UPD:Minor mistakes in grammar and expression fixed.
Disclaimer: This is not an official editorial.
If you have better or easy-to-understand solutions and thoughts, feel free to share your idea. Also welcome to point out mistakes so I can fix it.
It's obvious that you should take the most valueable coins. so sort values in non-decreasing order, then take coins from the most valueable to the least, until you get strictly more than half of total value.
Time complexity depends on the sorting algorithm you use. O(n^2) is also acceptable, but if you use bogosort which runs in O(n!)...
Deal with the situation that "first half is strictly less than second half" first. the other one can be solved accordingly.
You can use greedy here: sort digits in first and second half seperately. then if the i-th digit in first half is always less than i-th in second half for 1<=i<=n, answer is YES.
Time complexity is as same as problem A. Count sort may run faster in O(n+10), but it's not necessary .
This is a tricky problem. When contest ends, I found there are 12 pages of accepted submissions while 60 pages of "WA on pretest 3" submissions.
First of all, sort a.
A natural consideration is that the answer equals to (a[k/n] , a[k%n]). This algorithm will pass the sample and get "WA on pretest 3". In fact, it works only when all a[i] are distinct.
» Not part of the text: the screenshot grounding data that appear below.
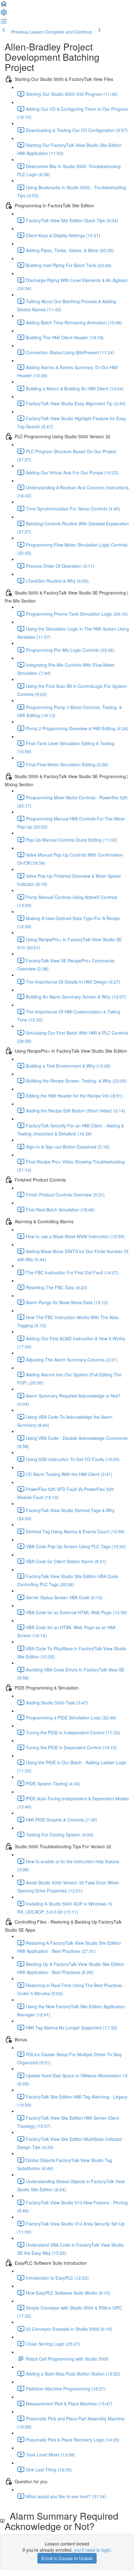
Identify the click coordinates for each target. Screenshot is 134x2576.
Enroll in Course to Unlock (67, 2558)
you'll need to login (92, 2550)
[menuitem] (3, 14)
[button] (3, 5)
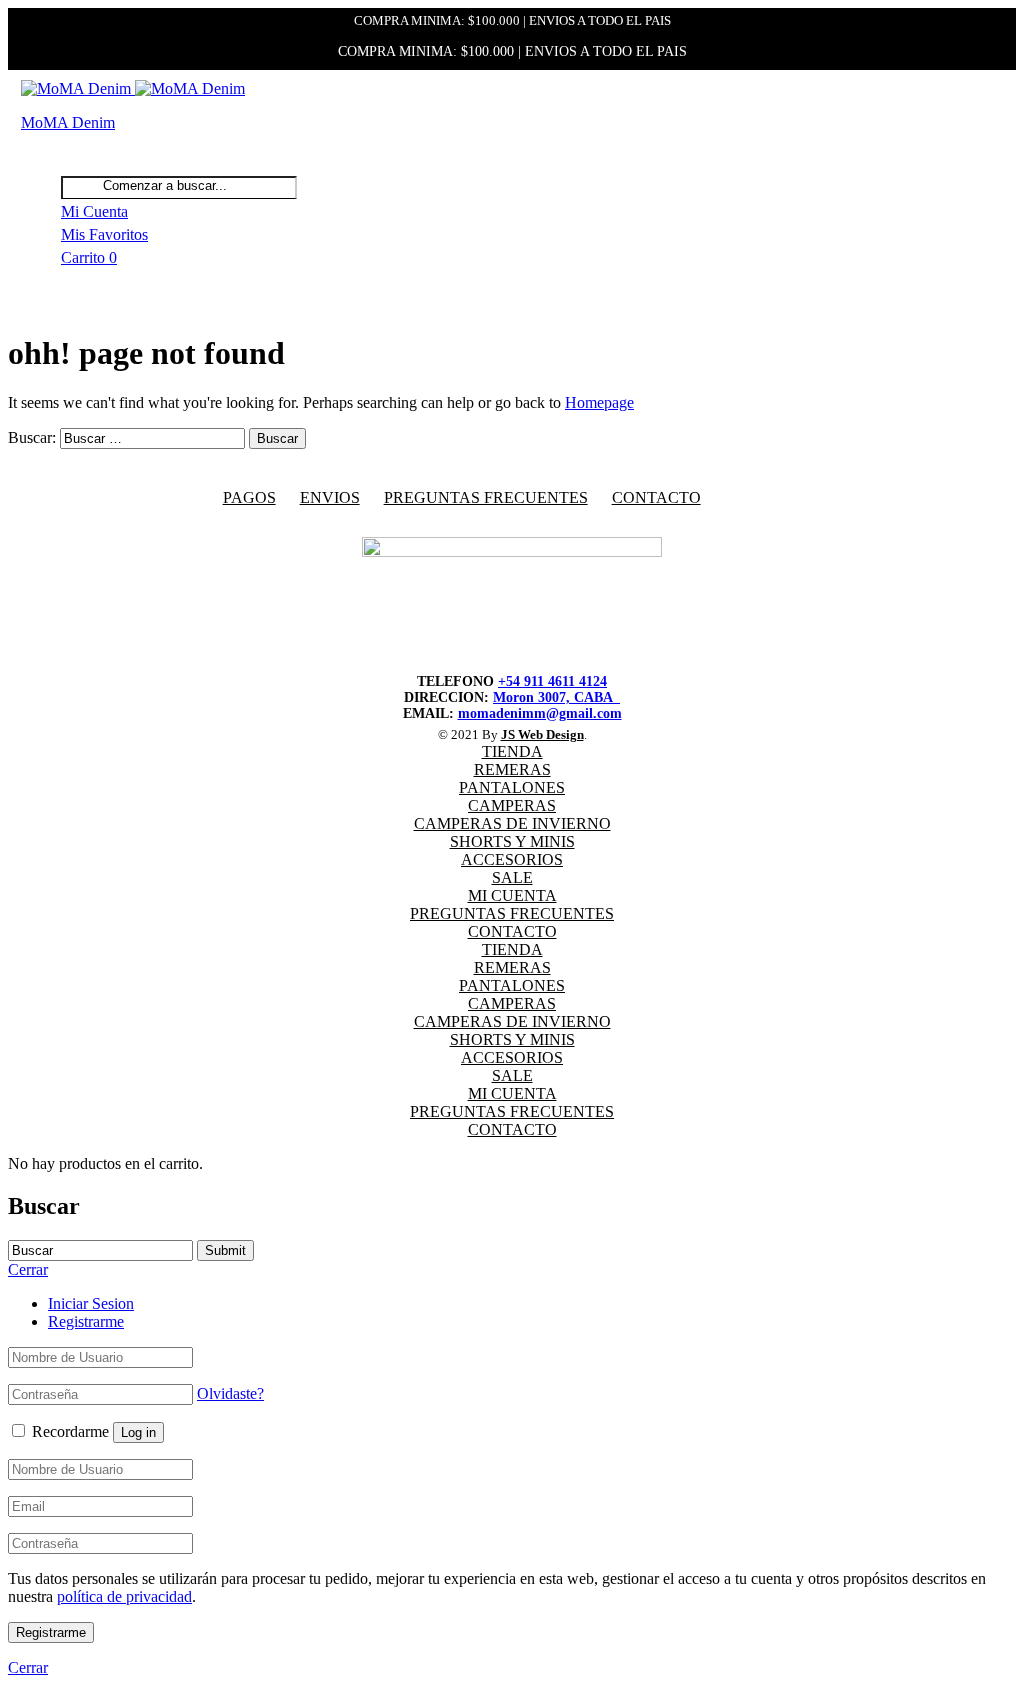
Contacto (656, 497)
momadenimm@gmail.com (540, 713)
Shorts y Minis (512, 841)
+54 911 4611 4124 (552, 681)
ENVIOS (330, 497)
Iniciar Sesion (91, 1303)
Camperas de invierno (512, 823)
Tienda (512, 751)
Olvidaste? (230, 1393)
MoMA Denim (68, 122)
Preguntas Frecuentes (512, 913)
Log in (138, 1432)
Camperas (512, 805)
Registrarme (86, 1321)
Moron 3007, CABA (556, 697)
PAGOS (249, 497)
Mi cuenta (512, 895)
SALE (512, 877)
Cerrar (28, 1667)
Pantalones (512, 787)
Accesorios (512, 859)
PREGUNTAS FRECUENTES (486, 497)
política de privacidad (124, 1596)
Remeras (512, 769)
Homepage (599, 402)
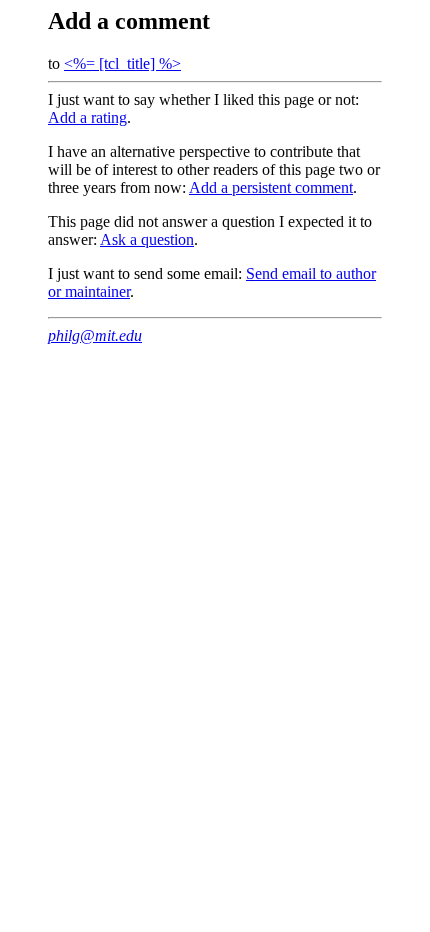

To get an AC, let's make elements distinct and weighted. For example, if there are ten 1s, we remain one of them and set its weight as 10. Now go over the whole array. for each element a[i], we can make weight[i]*n pairs using a[i] as first element. If k doesn't exceed that, go over the array again and find the second element, then print the answer. Otherwise, subtract it from K and go on.
Sort algorithm working in O(n log n) is acceptable. Java and Pascal users should beware of anti-quicksort tests.
Let's take a look at Kruskal Algorithm which solve MST in O(m log m) time. Sort the edges first in weight non-decreasing order, then process each edges. if the edge connects two different connected compoments, add this edge to MST then combine two compoments. We use disjoint-set union here to maintain connectivity.
The main point is that only those edges with same weight may replace each other in MST. First of all, sort edges as what Kruskal do. To get the answer, we construct MST in weight non-decreasing order, and process all edges with same weight together. Now on each step we are to face some edges with same weight x and a forest of connected compoments.
Note that for an edge, what points it connects does not matter, we only need to know what compoments it connects. Now build a new graph G', each point in G' is a connected compoment in the original forest,and edges are added to connect compoments that it connected before. Time complexity is O(|E|) here, with careful implementation.
Let's answer queries on these edges. First of all, if an edge in G' is a loop(connects the same compoment), this edge must not appear in any MSTs. If after deleting an edge V in G', G's connectivity is changed (A connected compoment in G' spilt into two. We call these edges bridge), V must be in any of MST. All edges left can appear in some MSTs, but not any.
What's left is to get all of V quickly. Maybe you hear about Tarjan before, he invented an algorithm based on DFS to get all bridges in an edge-undirected graph in O(|V|+|E|). Read this page on Wikipedia for detailed information: http://en.wikipedia.org/wiki/Bridge_(graph_theory)
Considering those compoments which don't have any edges connected don't need to be appear in G', we have |V|<=2|E|, so time complexity for Tarjan's DFS is O(|E|), where |E| is count of edges weighted x. Because each edge will be used exactly once in G', total time complexity except sorting is O(m).
As what problem setter say, we sort the people and bus together with non-decreasing order of time first(if a bus and a person has same time, put the person first). Solving it by "For each person find which bus he should take" will become rather difficult, so let's take another idea: For each bus, find who it will take.
Abstract a person as a element in currently waiting list. Now, go over the sorted people and buses, we should apply two operations:
For a person, add it to the list.
For a bus, find all person in list satisfying sj ≤ li, ri ≤ fj ,remove them from the list and record the answer.(bi ≤ tj is hold, because we process these operation by time order.)
You will find it easy to solve this using any kind of balanced trees, like AVL or SBT. For each node i on balanced tree, we store r[i] as keyword and l[i] as value, then maintain the maxinum l[i] on every subtrees. Operating on a person is to add him to the tree. When dealing with a bus, we find the node i with maxinum l[i] in the range x<=f[j] (x is keyword), if l[i]>=s[j] is satisfied, delete the node i, set ans[i]=j, update the tree and search again until found l[i]<s[j].
If you are not familiar with balanced tree, discretize every r[i] and f[j], then use a segment tree to solve it.
Time complexity is O((n+m) log (n+m)) with balanced trees or segment tree.